Task to complete:
Write out the passage on Avlona railway station word for word, from "In 2001 the" to "OSE to TrainOSE.".

Document segment:
────────

Avlona railway station (Σιδηροδρομικός σταθμός Αυλώνας) is a station on the Piraeus–Platy railway line in Avlona, a settlement north of Athens urban area, in the northern part of the Athens metropolitan area, in the municipality of Oropos, East Attica, Greece. It was inaugurated on 8 March 1904. It is owned by OSE, but services are provided by TrainOSE, through the Athens Suburban Railway from Athens to Chalcis. The station sits slightly above street level and can be accessed by either stairs or ramp.

==History==
The Station opened on 8 March 1904, as Kakosalesi railway station (Σιδηροδρομικός σταθμός Κιούρκα), in what was then the Central Greece on what was a branch line of the Piraeus, Demerli & Frontiers Railway. The name reflected the older name for the area, the station's name was renamed to its current name on an unknown date. In 1920 the station and most of the standard gauge railways in Greece came under the control of the Hellenic State Railways (SEK). During the Axis occupation of Greece (1941–44), Athens was controlled by German military fourses, and the line used for the transport of troops and weapons. During the occupation (and especially during German withdrawal in 1944), the network was severely damaged by both the German army and Greek resistance groups. The track and rolling stock replacement took time following the civil war, with normal service levels resumed around 1948. In 1970 OSE became the legal successor to the SEK, taking over responsibilities for most of Greece's rail infrastructure. On 1 January 1971 the station, and most of the Greek rail infrastructure was transferred to the Hellenic Railways Organisation S.A., a state-owned corporation. In 1983 the station was rebuilt, reaping on 27 October of that year. The line was converted to diesel sometime before 1990. Freight traffic declined sharply when the state-imposed monopoly of OSE for the transport of agricultural products and fertilisers ended in the early 1990s. Many small stations of the network with little passenger traffic were closed down.

In 2001 the infrastructure element of OSE was created, known as GAIAOSE, it would henceforth be responsible for the maintenance, of stations, bridges and other elements of the network, as well as the leasing and the sale of railway assists. In 2003, OSE launched "Proastiakos SA", as a subsidiary to serve the operation of the suburban network in the urban complex of Athens during the 2004 Olympic Games. In 2005, TrainOSE was created as a brand within OSE to concentrate on rail services and passenger interface. In 2008, all Athens Suburban Railway services were transferred from OSE to TrainOSE.

────────

Data for review:
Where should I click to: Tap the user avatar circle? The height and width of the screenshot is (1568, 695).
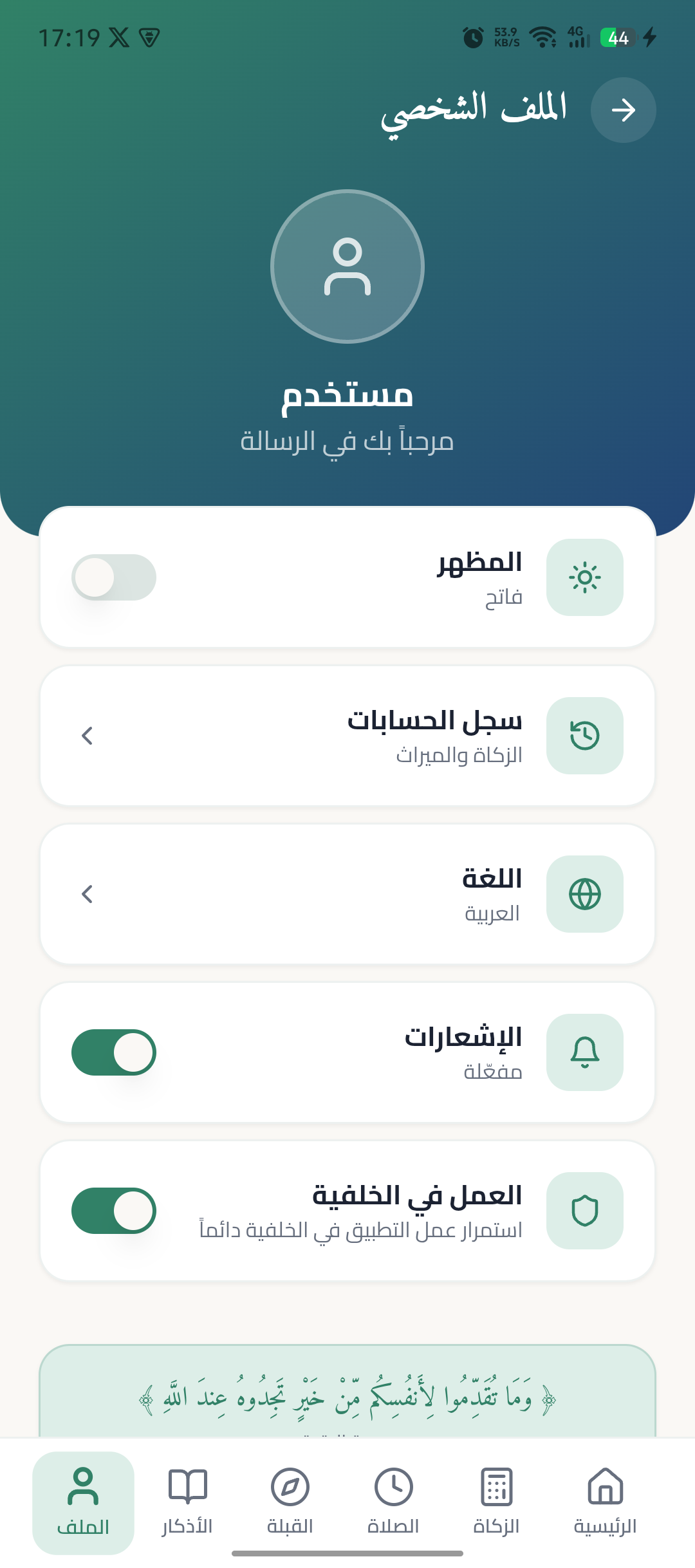(x=348, y=266)
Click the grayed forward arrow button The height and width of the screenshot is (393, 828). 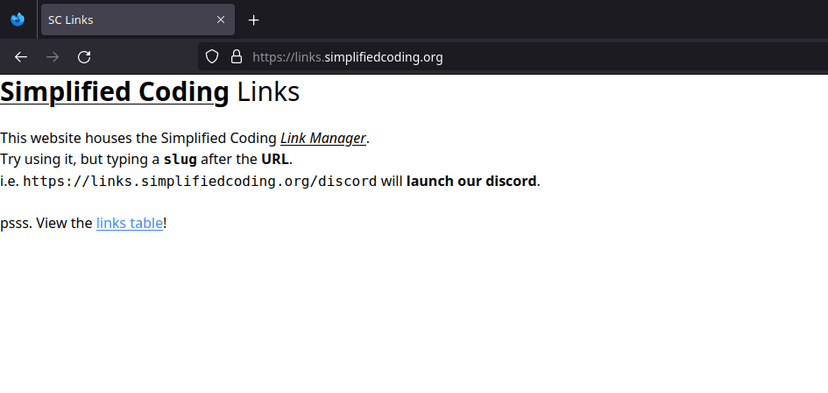pyautogui.click(x=52, y=57)
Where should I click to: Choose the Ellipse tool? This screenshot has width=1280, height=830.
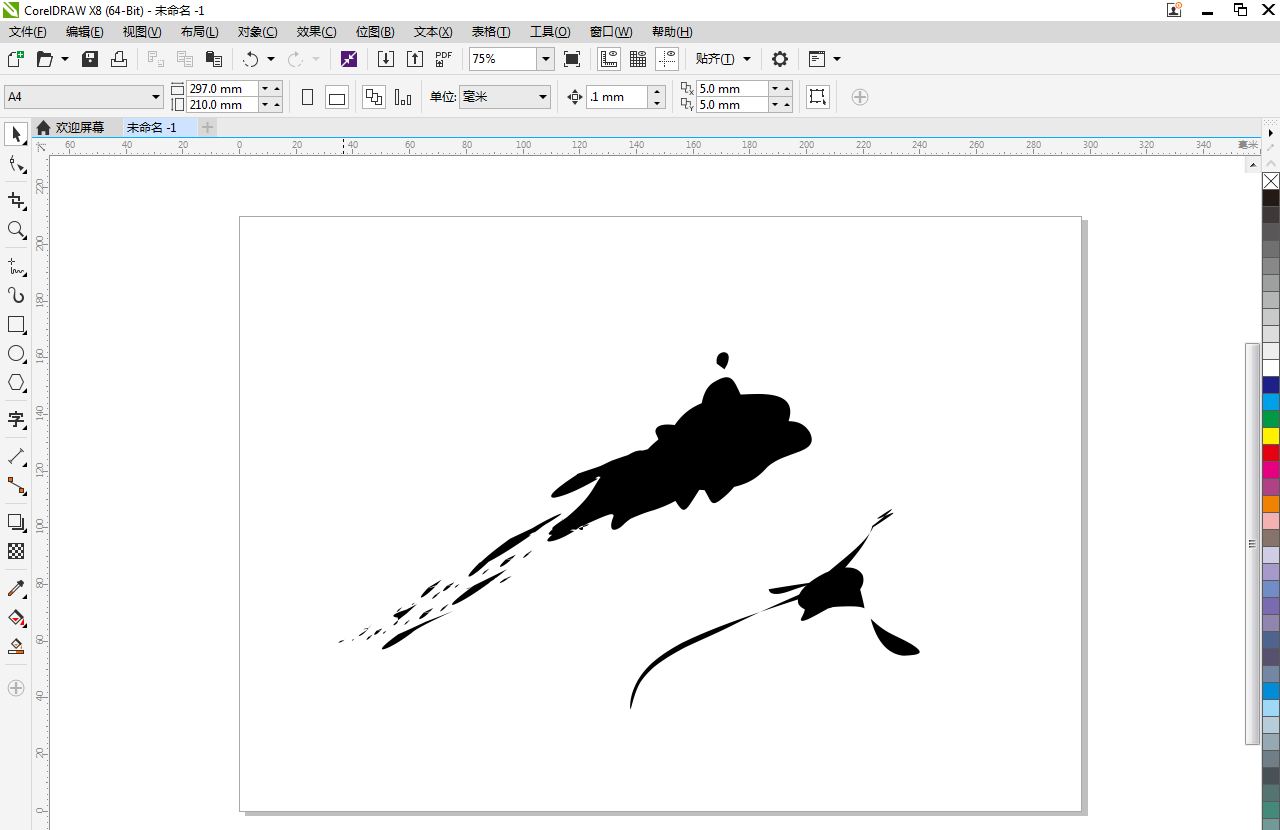pyautogui.click(x=16, y=354)
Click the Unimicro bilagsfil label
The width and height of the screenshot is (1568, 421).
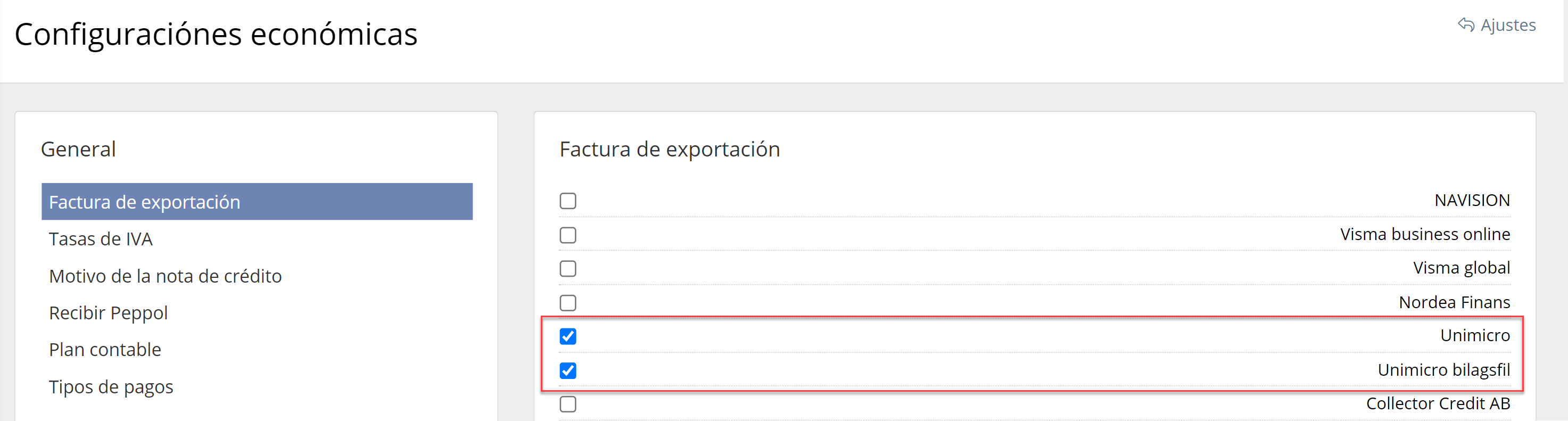1444,370
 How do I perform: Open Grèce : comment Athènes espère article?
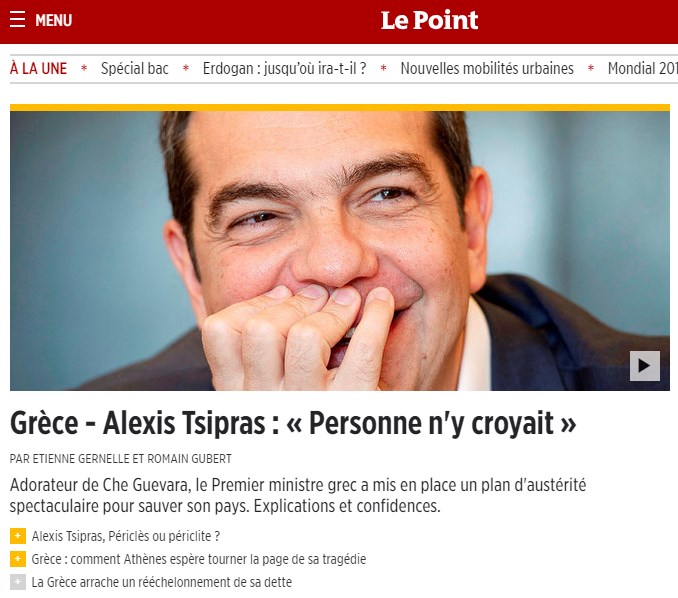[198, 559]
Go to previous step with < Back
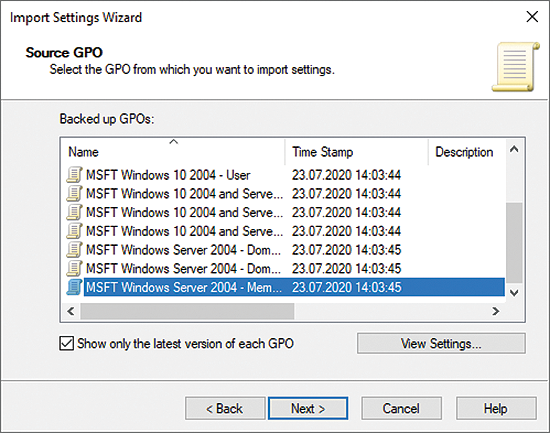The width and height of the screenshot is (550, 433). click(x=225, y=408)
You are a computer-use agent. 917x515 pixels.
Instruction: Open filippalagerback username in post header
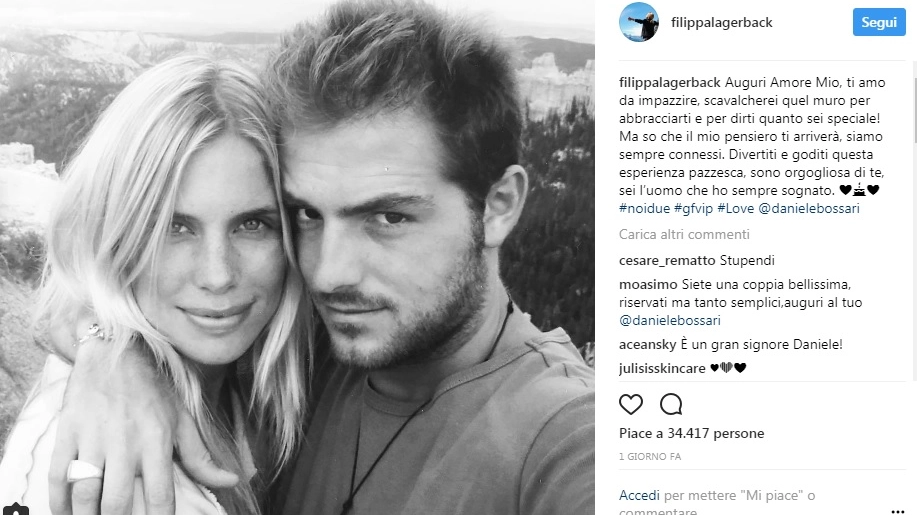(x=722, y=22)
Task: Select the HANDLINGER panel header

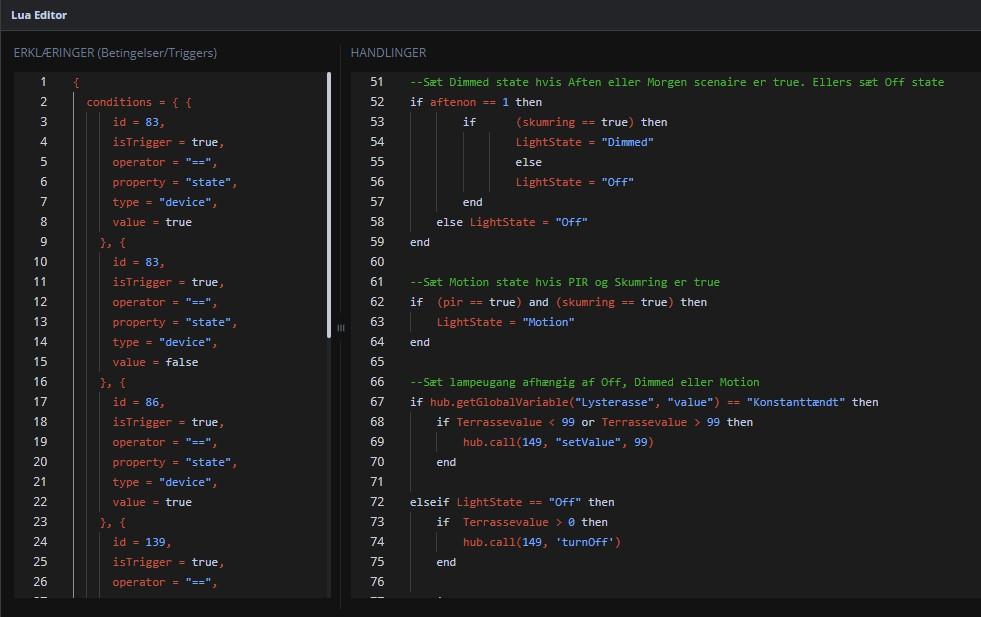Action: coord(388,52)
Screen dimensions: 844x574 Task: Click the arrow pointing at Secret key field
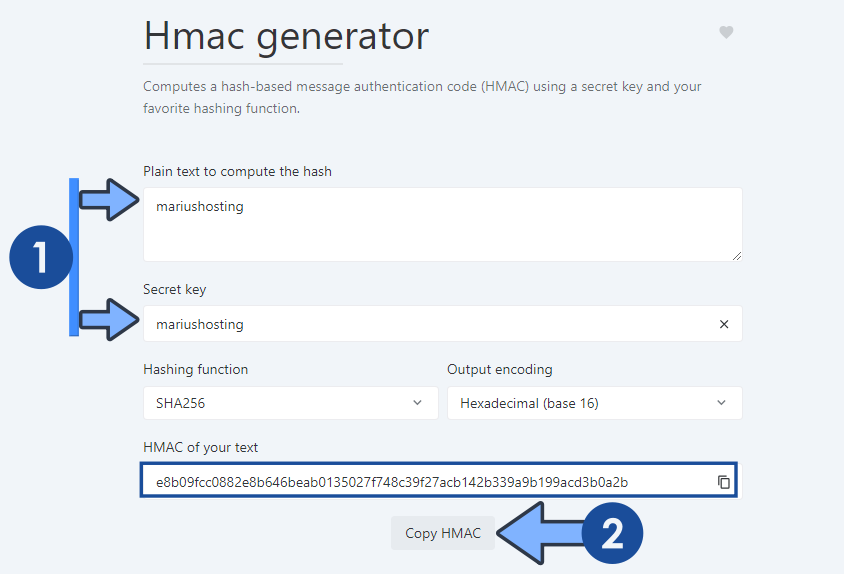pyautogui.click(x=109, y=321)
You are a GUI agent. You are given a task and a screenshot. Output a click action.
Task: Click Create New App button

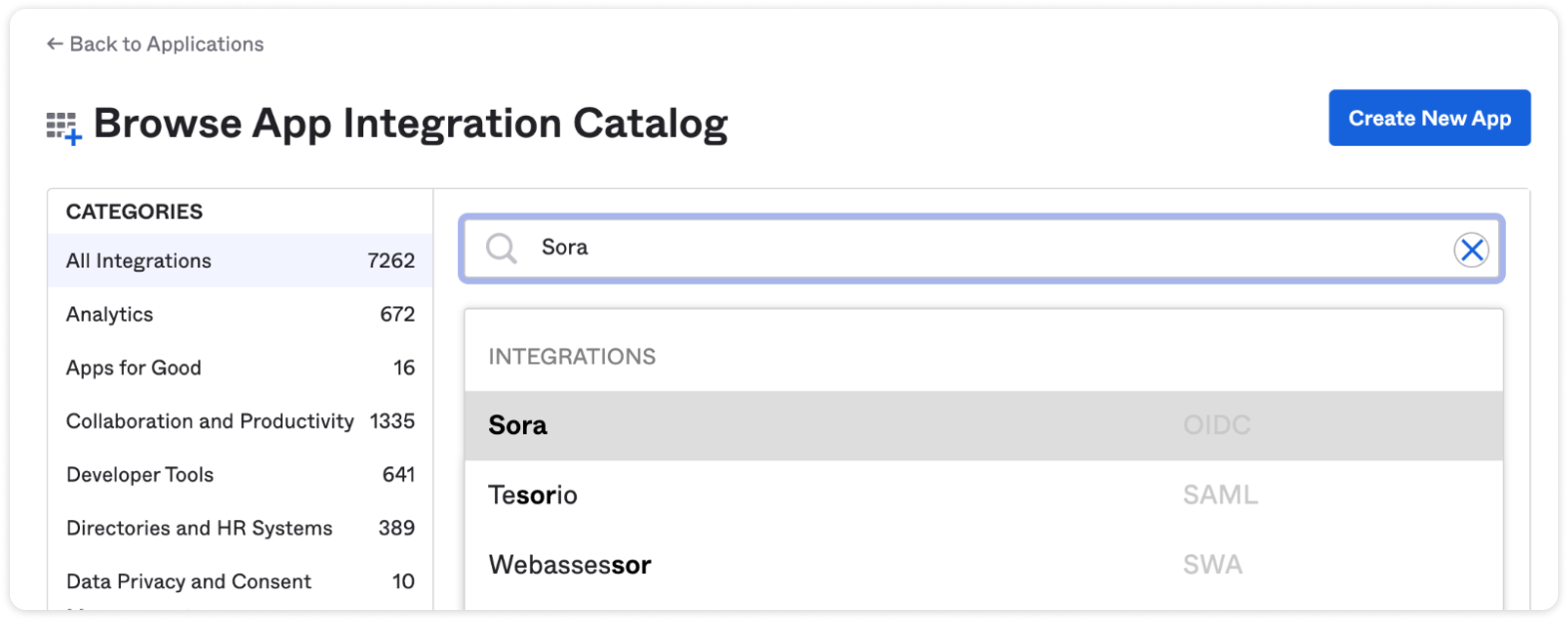pos(1429,118)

────────

The completed task:
In 2001 the infrastructure element of OSE was created, known as GAIAOSE, it would henceforth be responsible for the maintenance, of stations, bridges and other elements of the network, as well as the leasing and the sale of railway assists. In 2003, OSE launched "Proastiakos SA", as a subsidiary to serve the operation of the suburban network in the urban complex of Athens during the 2004 Olympic Games. In 2005, TrainOSE was created as a brand within OSE to concentrate on rail services and passenger interface. In 2008, all Athens Suburban Railway services were transferred from OSE to TrainOSE.